How to know OOV of nlp models with subword tokenization

Abdelkareem_Elkhateb · September 11, 2023, 2:43pm

How to know OOV from a model For example if i have the sentence " Kareem love Rawda but she can’t fly how to koberskobl"

and pass this sentence to tokenizer it will give me the following tokens:
[‘ka’, ‘##ree’, ‘##m’, ‘love’, ‘raw’, ‘##da’, ‘but’, ‘she’, ‘cannot’, ‘fly’, ‘how’, ‘to’, ‘do’, ‘kobe’, ‘##rsk’, ‘##ob’, ‘##l’]
and do the following code

for word in input_text.split():
if tokenizer.convert_tokens_to_ids([word]) == [tokenizer.unk_token_id]:
oov_words.append(word)

Print the OOV words
print(“Out-of-vocabulary words:”, oov_words)
It will give me Out-of-vocabulary words: [‘Kareem’, ‘Rawda’, ‘koberskobl’]
Is this the best way to do this ! i think i have some misunderstanding of the Tokenization process !
what i am trying to do is how to know if the word have a high probability to be OOV !

Abdelkareem_Elkhateb · September 11, 2023, 2:46pm

@vdw I will be happy to know your answer this is it will help a lot for improve the current arabic models i asked a lot of people, but all them say this is not possible to do with subword tokneization or general tokneizations !
can you give me any suggestion !
one of the solution that i am thinking is that i made a another dictionary that i will save all the words that i want to train my model on and do a lemmtization process before train the model ! this is really tedious any solutions or guides will help me alot and i am sorry for tagging you, but it’s important question for me

vdw · September 12, 2023, 1:09am

I don’t think you have a misunderstanding.
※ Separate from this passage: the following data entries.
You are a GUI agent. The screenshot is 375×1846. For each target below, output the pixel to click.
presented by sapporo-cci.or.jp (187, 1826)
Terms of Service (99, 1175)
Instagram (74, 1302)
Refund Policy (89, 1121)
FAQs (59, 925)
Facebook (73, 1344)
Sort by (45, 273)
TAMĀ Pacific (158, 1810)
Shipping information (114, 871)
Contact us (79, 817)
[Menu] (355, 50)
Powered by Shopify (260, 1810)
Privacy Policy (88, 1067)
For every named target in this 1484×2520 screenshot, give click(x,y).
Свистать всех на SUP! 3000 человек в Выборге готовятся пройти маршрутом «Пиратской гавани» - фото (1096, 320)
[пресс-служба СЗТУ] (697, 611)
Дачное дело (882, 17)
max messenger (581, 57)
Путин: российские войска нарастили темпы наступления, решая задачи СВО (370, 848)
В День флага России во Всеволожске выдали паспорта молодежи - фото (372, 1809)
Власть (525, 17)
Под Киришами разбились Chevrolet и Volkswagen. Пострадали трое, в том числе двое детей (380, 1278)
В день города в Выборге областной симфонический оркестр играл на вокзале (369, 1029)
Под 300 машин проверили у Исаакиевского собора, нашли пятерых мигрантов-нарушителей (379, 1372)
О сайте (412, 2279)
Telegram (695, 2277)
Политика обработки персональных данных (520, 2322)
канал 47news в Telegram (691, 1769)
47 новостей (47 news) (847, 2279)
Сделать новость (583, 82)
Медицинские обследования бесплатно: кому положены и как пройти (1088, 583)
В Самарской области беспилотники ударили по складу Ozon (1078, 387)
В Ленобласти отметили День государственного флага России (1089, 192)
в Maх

Tokenization simply means to split a string in tokens. This can characters, but more commonly words and/or subwords. The problem with basic word tokenization is that (a) the number of unique tokens can be very large and (b) their frequency typically show a Zipf distribution – mainly, there is a long tail of many tokens (i.e., words) that occur very rarely or maybe just once. That’s never good for statistical models.

You are using subword-based tokenization. This tokenizer is trained on a dataset to split strings into words and if needed subwords based on their frequencies. Since “Kareem” was very rare in this training dataset, the tokenizer will split into more common subword. For example “ree” is in “tree”, “free”, “freedom”, “greed”, “greedy”, “breed”, etc. So the tokenizer knows “ree” just not “Kareem” as a whole. I assume that the tokenizer consider all tokens that are not complete words as OOV word, which seem intuitive :).

While a character and word-based tokenizer is relatively easy to implement using a RegEx and rule-based approach, subword tokenizers are trained over data. This it also depends in the training data (and the parameters for the training) if a certain word will be a OOV word later. So if you use a pretrained tokenizer, it’s difficult to know if a word/token will be OOV, at least as far as I can tell.

EDIT: I’m not sure what you mean by Arabic models, since your example sentence is in English. In case of a machine translation task, you would of course 2 tokenizers, one for English and one for Arabic.